2010-11-29 08:45:16

by Yong Zhang

[permalink] [raw]
Subject: Re: [tip:sched/core] sched: Do not account irq time to current task

On Tue, Oct 19, 2010 at 3:26 AM, tip-bot for Venkatesh Pallipadi
<[email protected]> wrote:
> Commit-ID:  305e6835e05513406fa12820e40e4a8ecb63743c
> Gitweb:     http://git.kernel.org/tip/305e6835e05513406fa12820e40e4a8ecb63743c
> Author:     Venkatesh Pallipadi <[email protected]>
> AuthorDate: Mon, 4 Oct 2010 17:03:21 -0700
> Committer:  Ingo Molnar <[email protected]>
> CommitDate: Mon, 18 Oct 2010 20:52:26 +0200
>
> sched: Do not account irq time to current task
>
> Scheduler accounts both softirq and interrupt processing times to the
> currently running task. This means, if the interrupt processing was
> for some other task in the system, then the current task ends up being
> penalized as it gets shorter runtime than otherwise.
>
> Change sched task accounting to acoount only actual task time from
> currently running task. Now update_curr(), modifies the delta_exec to
> depend on rq->clock_task.
>
> Note that this change only handles CONFIG_IRQ_TIME_ACCOUNTING case. We can
> extend this to CONFIG_VIRT_CPU_ACCOUNTING with minimal effort. But, thats
> for later.
>
> This change will impact scheduling behavior in interrupt heavy conditions.
>
> Tested on a 4-way system with eth0 handled by CPU 2 and a network heavy
> task (nc) running on CPU 3 (and no RSS/RFS). With that I have CPU 2
> spending 75%+ of its time in irq processing. CPU 3 spending around 35%
> time running nc task.
>
> Now, if I run another CPU intensive task on CPU 2, without this change
> /proc/<pid>/schedstat shows 100% of time accounted to this task.
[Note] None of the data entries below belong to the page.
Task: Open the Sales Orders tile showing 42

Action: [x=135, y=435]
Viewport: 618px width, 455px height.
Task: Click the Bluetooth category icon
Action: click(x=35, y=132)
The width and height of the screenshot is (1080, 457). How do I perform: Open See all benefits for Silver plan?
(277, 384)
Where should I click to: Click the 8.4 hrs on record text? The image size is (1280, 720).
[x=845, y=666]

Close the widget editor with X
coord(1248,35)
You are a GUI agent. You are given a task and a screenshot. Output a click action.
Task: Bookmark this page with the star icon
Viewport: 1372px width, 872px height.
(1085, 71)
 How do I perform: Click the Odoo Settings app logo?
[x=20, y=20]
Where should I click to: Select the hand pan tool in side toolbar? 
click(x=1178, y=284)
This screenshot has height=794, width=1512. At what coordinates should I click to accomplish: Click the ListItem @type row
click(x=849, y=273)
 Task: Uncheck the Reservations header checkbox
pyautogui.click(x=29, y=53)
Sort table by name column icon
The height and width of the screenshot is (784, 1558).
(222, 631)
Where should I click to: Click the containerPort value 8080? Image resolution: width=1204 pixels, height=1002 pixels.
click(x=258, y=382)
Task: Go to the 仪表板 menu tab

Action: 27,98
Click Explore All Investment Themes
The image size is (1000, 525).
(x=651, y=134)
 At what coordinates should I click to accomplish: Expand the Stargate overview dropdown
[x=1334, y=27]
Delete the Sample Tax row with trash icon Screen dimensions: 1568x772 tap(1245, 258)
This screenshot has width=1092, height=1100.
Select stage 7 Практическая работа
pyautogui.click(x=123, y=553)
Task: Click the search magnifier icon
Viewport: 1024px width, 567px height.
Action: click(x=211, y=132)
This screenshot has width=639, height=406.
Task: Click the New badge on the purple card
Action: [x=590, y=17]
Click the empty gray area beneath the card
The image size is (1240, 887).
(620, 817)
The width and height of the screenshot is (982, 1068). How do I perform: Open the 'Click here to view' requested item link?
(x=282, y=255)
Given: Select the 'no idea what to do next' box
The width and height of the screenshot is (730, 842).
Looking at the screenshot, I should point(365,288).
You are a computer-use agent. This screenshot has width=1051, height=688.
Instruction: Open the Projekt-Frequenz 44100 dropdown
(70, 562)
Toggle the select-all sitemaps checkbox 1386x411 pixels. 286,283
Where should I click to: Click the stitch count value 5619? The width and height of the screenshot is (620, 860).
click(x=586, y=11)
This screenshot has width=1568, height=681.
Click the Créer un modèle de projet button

With this
> change, it rightly shows less than 25% accounted to this task as remaining
> time is actually spent on irq processing.
>
> Signed-off-by: Venkatesh Pallipadi <[email protected]>
> Signed-off-by: Peter Zijlstra <[email protected]>
> LKML-Reference: <[email protected]>
> Signed-off-by: Ingo Molnar <[email protected]>
> ---
>  kernel/sched.c      |   43 ++++++++++++++++++++++++++++++++++++++++---
>  kernel/sched_fair.c |    6 +++---
>  kernel/sched_rt.c   |    8 ++++----
>  3 files changed, 47 insertions(+), 10 deletions(-)
>

[snip]

> diff --git a/kernel/sched_rt.c b/kernel/sched_rt.c
> index ab77aa0..bea7d79 100644
> --- a/kernel/sched_rt.c
> +++ b/kernel/sched_rt.c
> @@ -609,7 +609,7 @@ static void update_curr_rt(struct rq *rq)
>        if (!task_has_rt_policy(curr))
>                return;
>
> -       delta_exec = rq->clock - curr->se.exec_start;
> +       delta_exec = rq->clock_task - curr->se.exec_start;
>        if (unlikely((s64)delta_exec < 0))
>                delta_exec = 0;
>
> @@ -618,7 +618,7 @@ static void update_curr_rt(struct rq *rq)
>        curr->se.sum_exec_runtime += delta_exec;
>        account_group_exec_runtime(curr, delta_exec);
>
> -       curr->se.exec_start = rq->clock;
> +       curr->se.exec_start = rq->clock_task;
>        cpuacct_charge(curr, delta_exec);
>
>        sched_rt_avg_update(rq, delta_exec);

Seems the above changes to update_curr_rt() have some false positive
to rt_bandwidth control.
For example:
rt_period=1000000;
rt_runtime=950000;
then if in that period the irq_time is no zero(such as 50000), according to
the throttle mechanism, rt is not throttled. In the end we left no
time to others.
It seems that this break the semantic of throttle.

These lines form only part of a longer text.